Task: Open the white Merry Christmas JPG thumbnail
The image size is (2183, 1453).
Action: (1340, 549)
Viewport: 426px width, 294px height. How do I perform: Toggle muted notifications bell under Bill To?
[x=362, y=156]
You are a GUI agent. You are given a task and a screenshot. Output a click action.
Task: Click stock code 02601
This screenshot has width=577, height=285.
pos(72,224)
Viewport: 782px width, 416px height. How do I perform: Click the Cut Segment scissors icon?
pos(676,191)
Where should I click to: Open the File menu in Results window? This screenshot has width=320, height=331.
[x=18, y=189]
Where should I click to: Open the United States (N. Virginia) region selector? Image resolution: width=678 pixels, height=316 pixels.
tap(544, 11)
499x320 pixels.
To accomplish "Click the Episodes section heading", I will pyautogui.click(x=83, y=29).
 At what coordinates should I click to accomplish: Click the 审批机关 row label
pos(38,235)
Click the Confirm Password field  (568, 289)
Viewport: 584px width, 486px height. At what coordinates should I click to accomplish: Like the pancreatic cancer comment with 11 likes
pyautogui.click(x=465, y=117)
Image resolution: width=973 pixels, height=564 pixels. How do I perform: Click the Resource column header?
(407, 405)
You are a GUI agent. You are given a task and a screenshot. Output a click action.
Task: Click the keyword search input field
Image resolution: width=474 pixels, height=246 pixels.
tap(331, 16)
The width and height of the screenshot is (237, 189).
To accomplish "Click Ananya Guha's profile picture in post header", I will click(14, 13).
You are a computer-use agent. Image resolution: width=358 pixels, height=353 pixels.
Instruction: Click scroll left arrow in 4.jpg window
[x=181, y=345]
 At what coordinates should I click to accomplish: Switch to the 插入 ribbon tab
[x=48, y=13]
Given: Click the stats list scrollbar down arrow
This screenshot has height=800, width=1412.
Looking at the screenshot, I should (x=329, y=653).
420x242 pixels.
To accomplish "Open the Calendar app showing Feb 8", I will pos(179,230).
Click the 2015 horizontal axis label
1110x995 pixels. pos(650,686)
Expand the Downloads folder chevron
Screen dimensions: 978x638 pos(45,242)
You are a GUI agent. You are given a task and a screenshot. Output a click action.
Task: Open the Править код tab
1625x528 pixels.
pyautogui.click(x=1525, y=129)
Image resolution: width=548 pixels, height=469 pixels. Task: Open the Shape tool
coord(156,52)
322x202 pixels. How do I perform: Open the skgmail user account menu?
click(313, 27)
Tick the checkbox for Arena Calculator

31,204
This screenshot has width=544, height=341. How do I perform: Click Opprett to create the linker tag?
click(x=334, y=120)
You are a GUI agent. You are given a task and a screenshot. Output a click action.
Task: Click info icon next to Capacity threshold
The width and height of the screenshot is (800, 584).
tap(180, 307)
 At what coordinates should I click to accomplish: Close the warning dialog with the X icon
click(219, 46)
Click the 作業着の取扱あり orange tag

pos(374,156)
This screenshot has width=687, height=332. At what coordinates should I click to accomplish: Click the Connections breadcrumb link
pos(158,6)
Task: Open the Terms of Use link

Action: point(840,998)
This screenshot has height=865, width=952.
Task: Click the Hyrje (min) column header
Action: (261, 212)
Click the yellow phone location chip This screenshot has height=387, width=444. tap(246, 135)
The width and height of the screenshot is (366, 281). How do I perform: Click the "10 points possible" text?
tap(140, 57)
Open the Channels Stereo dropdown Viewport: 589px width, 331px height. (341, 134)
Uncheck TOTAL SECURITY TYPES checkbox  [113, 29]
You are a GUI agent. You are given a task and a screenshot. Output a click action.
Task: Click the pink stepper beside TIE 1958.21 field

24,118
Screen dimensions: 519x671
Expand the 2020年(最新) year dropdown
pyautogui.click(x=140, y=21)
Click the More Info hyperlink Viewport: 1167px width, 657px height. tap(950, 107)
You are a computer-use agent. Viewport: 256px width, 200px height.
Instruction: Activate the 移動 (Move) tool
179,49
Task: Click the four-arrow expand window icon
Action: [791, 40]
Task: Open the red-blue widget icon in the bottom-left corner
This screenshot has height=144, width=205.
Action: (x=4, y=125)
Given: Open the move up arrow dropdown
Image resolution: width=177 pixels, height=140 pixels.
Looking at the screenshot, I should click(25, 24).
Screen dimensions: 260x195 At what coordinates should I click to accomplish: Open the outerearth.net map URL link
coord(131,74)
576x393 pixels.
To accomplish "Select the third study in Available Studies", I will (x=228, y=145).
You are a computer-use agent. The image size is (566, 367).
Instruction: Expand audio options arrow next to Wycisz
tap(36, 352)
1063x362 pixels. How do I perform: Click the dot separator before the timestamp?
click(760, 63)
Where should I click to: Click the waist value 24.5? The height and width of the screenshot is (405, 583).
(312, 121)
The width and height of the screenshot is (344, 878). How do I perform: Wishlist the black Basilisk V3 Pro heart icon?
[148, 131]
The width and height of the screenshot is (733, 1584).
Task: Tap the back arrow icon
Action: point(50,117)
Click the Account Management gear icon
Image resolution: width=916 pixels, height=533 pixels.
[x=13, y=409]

__WORK ITEM__:
Look for the string "computer" in the data above and return every line that has it.

__EXERCISE OUTPUT__:
You are a computer-use agent. Image resolution: width=358 pixels, height=353 pixels.
You are a computer-use agent. Viewport: 256px width, 200px height.
You are a computer-use agent. The image size is (566, 367).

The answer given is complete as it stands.